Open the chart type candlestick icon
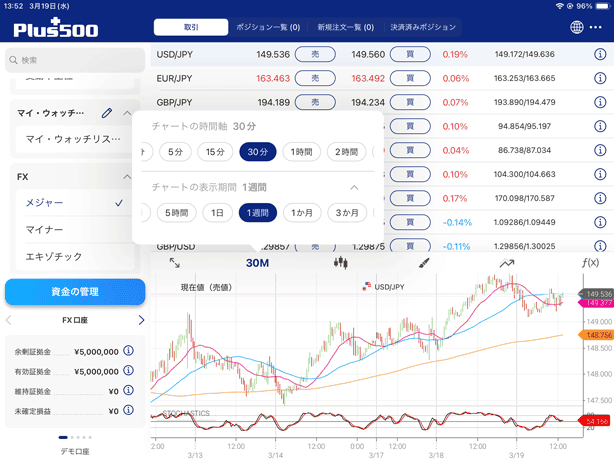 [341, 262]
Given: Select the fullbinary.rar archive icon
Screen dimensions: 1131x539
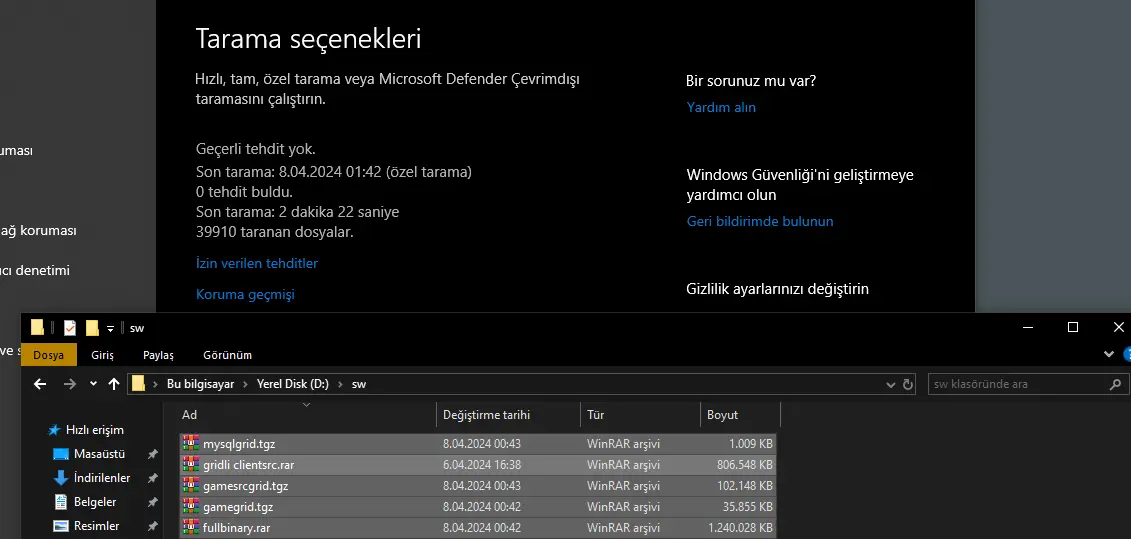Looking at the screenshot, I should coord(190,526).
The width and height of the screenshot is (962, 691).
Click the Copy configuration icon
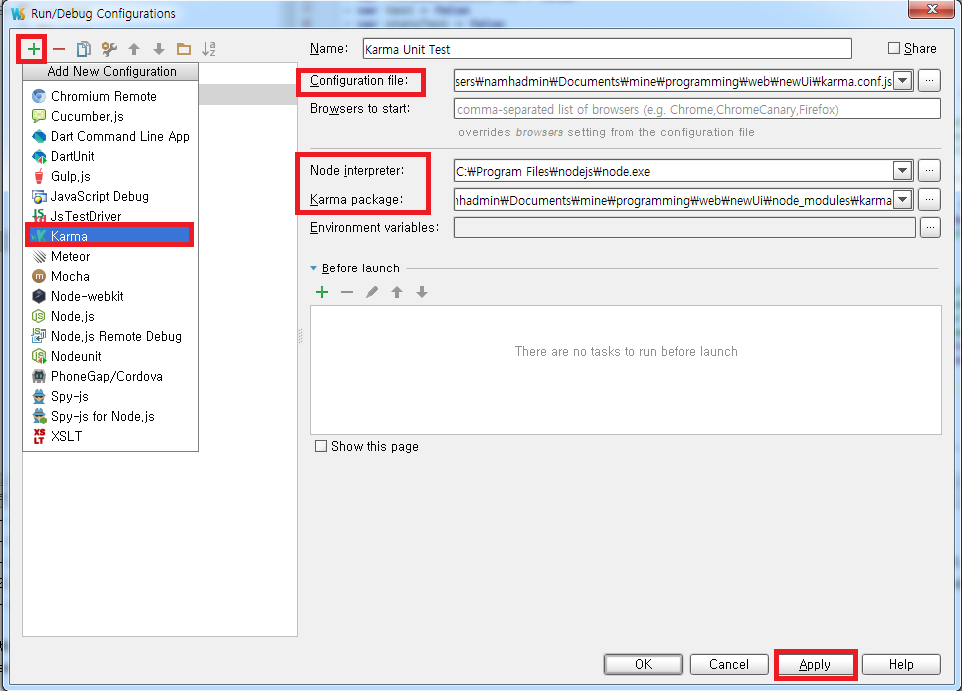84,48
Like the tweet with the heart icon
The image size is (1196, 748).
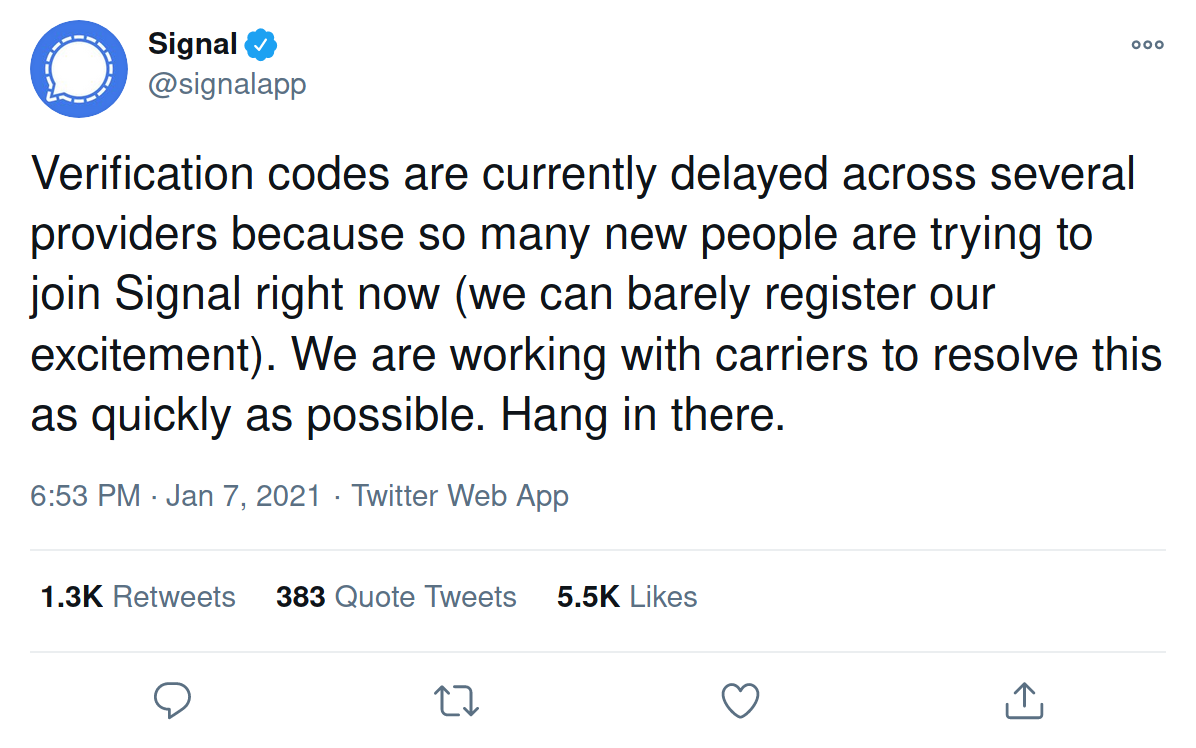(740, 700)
--------------------------------
■ WHAT NEEDS TO BE DONE:
Print the complete listing exactly as it stands, without its pictures.

■ RESULT:
Open the chart type candlestick icon
 [341, 262]
Given: Select the fullbinary.rar archive icon
Screen dimensions: 1131x539
Looking at the screenshot, I should coord(190,526).
The width and height of the screenshot is (962, 691).
Click the Copy configuration icon
84,48
Like the tweet with the heart icon
The image size is (1196, 748).
(740, 700)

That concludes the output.